On Aug. 27, VMware quietly launched test drives for selected customers of its vCloud Service Evaluation, which is sometimes referred to as a private beta of a VMware public cloud offering. In fact, it is a test drive of the vCloud software stack hosted by one of the previously mentioned, public cloud partners.
It's only recently, with the announcement that that former CEO Paul Maritz (now EMC chief strategy officer) would be heading up something called Pivotal Initiative, that outsiders began to speculate that VMware might be formulating its own public cloud service. Pivotal Initiative was to include VMware's sole existing operational public cloud, Cloud Foundry, based on open source code. With Pivotal still ill-defined, outsiders have begun to speculate how VMware might be dissatisfied with the pace of progress through its network of public cloud suppliers and contemplating launching its own public cloud service.

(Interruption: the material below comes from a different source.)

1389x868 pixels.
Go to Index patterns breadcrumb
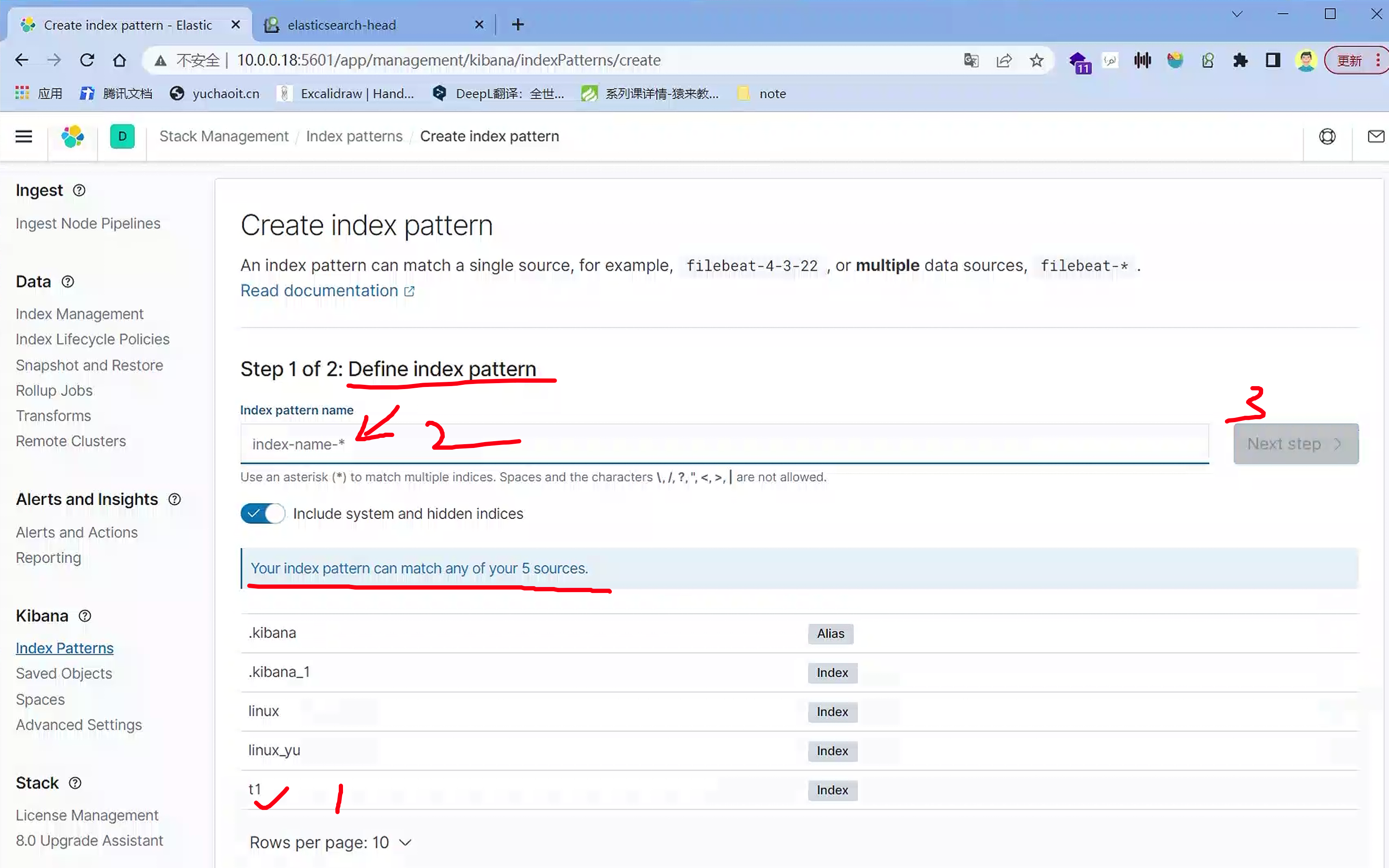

Such speculations would have remained beyond the pall but for inflammatory comments that came from current CEO Pat Gelsinger at VMware's Partner Exchange conference in Las Vegas. The possibility that more and more VMware customers were slipping away to Amazon's EC2 was an alarming one, one that possibly meant that VMware and its ecosystem were going to be left behind in the race to the public cloud.
"We all lose if they end up in these commodity public clouds. We want to extend our franchise from the private cloud into the public cloud ... Own the corporate workload now and forever," Gelsinger told the assembled partners in remarks that seemed to try to eliminate a source of future competition.